Rewrite the data as a two-column CSV with the header instruction,response. Begin at the line containing "Where should I click to: Open the 高光模式" and stop after the line containing "(x=115, y=387)". Give one row for each text and its answer, with each field quoted and any line breaks replaced by spaces.

[Stored items]
#####
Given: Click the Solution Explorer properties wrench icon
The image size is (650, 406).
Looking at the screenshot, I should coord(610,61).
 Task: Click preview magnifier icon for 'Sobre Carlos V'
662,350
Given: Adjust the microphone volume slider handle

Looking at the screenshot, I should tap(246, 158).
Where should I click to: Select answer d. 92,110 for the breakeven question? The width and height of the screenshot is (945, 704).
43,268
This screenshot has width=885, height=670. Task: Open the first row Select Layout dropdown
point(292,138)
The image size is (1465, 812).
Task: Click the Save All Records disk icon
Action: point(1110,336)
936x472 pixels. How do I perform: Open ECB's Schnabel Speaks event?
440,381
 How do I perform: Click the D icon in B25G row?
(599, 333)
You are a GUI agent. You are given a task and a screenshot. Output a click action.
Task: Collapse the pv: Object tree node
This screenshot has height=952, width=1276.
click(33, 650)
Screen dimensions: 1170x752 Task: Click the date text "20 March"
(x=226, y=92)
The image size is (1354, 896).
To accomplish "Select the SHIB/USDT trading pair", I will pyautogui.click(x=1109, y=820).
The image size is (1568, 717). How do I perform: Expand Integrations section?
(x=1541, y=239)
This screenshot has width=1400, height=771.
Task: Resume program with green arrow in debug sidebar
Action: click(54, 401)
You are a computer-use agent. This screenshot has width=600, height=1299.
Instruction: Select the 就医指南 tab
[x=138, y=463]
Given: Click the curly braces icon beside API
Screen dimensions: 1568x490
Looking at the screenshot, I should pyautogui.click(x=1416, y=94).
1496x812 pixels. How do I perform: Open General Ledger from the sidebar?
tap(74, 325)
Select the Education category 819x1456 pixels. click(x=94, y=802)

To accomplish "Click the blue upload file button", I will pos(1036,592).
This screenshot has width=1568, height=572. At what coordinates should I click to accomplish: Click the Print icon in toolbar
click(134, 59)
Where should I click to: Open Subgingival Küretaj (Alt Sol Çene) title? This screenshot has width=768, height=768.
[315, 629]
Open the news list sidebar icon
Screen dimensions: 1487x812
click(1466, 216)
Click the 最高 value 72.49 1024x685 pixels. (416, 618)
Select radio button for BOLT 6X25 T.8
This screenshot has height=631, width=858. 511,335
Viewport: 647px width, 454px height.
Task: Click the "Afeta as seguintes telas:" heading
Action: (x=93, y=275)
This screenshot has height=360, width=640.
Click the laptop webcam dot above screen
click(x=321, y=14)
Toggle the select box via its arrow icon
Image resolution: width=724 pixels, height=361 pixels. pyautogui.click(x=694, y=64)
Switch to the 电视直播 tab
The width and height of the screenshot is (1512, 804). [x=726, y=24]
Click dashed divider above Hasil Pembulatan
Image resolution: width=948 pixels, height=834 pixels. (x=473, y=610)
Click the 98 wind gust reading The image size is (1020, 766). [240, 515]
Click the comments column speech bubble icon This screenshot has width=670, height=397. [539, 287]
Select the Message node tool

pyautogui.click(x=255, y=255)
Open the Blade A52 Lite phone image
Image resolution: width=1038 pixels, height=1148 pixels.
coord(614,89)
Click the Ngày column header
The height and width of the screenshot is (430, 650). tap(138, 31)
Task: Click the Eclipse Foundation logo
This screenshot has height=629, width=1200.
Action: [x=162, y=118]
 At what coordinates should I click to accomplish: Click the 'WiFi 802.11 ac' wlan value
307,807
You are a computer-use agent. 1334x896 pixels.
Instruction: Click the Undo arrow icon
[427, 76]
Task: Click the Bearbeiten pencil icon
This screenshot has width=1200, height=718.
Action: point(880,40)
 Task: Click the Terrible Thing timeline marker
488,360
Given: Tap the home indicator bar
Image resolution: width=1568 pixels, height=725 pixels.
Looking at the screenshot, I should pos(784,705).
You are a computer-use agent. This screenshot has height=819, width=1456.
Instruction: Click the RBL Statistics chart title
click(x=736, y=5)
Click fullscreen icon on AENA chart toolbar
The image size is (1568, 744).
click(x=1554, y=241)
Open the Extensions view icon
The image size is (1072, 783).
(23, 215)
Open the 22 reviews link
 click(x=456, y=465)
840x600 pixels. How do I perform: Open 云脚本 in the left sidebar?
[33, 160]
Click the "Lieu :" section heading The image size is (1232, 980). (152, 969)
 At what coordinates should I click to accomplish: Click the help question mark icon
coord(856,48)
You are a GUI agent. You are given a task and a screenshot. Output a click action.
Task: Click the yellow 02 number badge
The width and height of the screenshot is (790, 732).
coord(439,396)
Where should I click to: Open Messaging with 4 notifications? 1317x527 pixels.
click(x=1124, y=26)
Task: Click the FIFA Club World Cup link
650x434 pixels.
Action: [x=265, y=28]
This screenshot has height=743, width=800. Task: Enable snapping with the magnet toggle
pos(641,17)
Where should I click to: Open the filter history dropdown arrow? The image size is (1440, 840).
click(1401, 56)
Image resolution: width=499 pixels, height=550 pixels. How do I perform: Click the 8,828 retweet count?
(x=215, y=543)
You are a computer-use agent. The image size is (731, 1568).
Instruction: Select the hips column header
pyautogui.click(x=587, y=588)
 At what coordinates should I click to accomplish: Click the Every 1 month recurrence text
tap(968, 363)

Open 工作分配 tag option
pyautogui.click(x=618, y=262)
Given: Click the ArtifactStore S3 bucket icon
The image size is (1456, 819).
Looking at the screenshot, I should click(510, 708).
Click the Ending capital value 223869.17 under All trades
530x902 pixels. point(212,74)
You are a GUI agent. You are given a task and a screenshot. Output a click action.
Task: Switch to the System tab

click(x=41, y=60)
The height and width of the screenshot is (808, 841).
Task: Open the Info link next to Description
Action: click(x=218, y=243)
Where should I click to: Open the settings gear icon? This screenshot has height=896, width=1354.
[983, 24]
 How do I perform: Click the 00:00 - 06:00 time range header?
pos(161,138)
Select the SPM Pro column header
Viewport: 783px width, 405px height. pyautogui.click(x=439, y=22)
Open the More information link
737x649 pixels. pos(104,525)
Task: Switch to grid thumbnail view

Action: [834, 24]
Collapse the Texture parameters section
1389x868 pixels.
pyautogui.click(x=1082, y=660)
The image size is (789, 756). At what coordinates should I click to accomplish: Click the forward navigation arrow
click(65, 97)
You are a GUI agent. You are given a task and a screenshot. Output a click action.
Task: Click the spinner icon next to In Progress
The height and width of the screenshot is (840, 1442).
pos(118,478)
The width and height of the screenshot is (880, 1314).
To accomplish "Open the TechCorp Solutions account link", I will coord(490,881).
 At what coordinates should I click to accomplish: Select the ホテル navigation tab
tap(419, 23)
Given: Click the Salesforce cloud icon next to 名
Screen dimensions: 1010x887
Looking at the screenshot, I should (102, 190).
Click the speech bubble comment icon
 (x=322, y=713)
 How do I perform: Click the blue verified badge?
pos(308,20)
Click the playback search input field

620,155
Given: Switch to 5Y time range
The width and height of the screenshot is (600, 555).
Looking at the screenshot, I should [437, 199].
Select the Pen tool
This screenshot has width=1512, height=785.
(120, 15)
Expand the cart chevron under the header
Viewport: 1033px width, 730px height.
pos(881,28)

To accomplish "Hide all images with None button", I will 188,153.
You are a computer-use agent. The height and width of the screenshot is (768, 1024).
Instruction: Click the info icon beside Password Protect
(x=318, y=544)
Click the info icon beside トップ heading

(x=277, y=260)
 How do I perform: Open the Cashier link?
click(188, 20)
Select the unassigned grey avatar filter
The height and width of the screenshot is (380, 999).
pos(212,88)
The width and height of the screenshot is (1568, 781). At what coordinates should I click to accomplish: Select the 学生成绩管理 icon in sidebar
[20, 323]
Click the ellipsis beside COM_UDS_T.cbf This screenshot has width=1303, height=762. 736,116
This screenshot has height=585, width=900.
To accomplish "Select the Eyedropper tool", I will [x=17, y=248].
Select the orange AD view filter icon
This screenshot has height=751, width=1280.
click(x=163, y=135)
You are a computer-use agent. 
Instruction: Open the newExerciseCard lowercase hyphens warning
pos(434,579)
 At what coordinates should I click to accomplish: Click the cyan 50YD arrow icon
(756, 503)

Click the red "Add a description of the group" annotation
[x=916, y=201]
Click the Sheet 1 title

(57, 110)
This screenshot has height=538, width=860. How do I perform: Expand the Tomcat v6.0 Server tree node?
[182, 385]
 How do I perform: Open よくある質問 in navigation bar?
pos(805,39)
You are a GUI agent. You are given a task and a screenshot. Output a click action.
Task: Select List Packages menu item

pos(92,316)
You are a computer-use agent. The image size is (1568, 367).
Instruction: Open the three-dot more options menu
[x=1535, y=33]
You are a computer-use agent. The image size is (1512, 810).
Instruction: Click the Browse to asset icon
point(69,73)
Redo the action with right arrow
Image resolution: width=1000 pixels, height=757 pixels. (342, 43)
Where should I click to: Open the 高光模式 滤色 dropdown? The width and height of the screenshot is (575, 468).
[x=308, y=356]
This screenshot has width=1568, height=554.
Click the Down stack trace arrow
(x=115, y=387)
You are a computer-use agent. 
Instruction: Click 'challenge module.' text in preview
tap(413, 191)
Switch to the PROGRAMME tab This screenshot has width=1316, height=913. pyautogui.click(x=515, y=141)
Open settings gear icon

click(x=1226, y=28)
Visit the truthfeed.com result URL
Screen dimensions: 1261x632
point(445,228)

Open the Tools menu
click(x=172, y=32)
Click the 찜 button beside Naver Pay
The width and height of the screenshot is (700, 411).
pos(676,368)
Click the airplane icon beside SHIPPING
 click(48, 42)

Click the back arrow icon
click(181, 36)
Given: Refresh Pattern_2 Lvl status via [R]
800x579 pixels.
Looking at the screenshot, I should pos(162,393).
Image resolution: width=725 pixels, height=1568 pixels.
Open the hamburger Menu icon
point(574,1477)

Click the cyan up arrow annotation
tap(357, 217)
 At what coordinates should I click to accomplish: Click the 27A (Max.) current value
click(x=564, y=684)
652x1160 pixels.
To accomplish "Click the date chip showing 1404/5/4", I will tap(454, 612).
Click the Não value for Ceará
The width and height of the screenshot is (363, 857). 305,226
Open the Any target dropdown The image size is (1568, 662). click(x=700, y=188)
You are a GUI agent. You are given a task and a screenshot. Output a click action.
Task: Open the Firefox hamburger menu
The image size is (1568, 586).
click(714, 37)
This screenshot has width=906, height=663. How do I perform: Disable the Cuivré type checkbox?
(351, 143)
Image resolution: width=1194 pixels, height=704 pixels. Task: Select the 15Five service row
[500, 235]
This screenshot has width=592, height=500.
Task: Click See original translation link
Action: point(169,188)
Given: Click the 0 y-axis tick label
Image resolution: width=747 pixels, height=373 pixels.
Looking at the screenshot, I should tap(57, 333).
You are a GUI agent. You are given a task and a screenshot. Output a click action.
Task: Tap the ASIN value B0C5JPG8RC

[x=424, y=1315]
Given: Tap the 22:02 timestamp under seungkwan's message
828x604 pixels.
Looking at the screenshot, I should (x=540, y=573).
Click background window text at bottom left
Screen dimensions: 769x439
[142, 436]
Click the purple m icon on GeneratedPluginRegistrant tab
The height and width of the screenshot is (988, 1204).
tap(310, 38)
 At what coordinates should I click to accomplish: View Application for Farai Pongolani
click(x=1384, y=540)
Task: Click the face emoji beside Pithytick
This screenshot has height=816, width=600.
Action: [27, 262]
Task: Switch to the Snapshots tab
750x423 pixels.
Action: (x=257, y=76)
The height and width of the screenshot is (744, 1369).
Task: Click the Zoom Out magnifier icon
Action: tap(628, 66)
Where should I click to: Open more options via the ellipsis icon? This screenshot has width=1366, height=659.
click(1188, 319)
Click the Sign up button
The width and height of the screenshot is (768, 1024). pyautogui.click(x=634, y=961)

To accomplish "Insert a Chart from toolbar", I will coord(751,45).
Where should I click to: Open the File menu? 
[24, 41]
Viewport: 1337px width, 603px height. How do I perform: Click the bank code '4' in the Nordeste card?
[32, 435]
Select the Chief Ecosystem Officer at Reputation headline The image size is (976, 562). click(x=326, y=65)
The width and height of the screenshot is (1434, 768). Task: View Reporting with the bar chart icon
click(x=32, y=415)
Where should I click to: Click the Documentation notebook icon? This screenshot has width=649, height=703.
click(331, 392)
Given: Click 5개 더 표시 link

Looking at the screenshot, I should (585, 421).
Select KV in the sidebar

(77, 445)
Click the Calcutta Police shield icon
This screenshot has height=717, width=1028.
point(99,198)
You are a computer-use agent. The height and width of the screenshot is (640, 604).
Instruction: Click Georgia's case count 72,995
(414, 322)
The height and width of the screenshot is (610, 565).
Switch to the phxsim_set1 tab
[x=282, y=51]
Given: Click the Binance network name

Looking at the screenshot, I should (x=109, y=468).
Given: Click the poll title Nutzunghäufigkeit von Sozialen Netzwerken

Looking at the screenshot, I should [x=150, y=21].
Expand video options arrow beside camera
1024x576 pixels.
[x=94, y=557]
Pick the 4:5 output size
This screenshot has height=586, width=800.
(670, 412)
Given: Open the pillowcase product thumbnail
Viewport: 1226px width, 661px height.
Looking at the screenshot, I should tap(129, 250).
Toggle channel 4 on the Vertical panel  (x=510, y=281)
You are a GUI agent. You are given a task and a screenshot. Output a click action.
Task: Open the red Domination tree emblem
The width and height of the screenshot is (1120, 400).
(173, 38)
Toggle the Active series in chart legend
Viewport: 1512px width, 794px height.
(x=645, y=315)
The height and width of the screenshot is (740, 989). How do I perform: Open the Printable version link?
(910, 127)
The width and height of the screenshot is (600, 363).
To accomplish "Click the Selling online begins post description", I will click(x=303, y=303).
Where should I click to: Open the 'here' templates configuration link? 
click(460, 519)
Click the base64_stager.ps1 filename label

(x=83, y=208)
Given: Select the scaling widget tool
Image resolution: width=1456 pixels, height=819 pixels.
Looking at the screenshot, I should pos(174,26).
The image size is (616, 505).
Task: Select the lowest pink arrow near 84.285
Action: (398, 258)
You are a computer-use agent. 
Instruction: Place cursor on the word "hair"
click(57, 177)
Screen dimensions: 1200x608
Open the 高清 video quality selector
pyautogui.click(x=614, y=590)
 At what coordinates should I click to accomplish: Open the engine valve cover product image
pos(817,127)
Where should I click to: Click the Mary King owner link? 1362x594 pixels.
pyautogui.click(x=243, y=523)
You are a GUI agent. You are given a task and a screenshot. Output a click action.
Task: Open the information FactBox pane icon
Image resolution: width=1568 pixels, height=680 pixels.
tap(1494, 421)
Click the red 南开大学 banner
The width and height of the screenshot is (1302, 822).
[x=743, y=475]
#####
§ Solution to this task
instruction,response
"Where should I click to: Open the 高光模式 滤色 dropdown? The width and height of the screenshot is (575, 468).","[x=308, y=356]"
"This screenshot has width=1568, height=554. Click the Down stack trace arrow","(x=115, y=387)"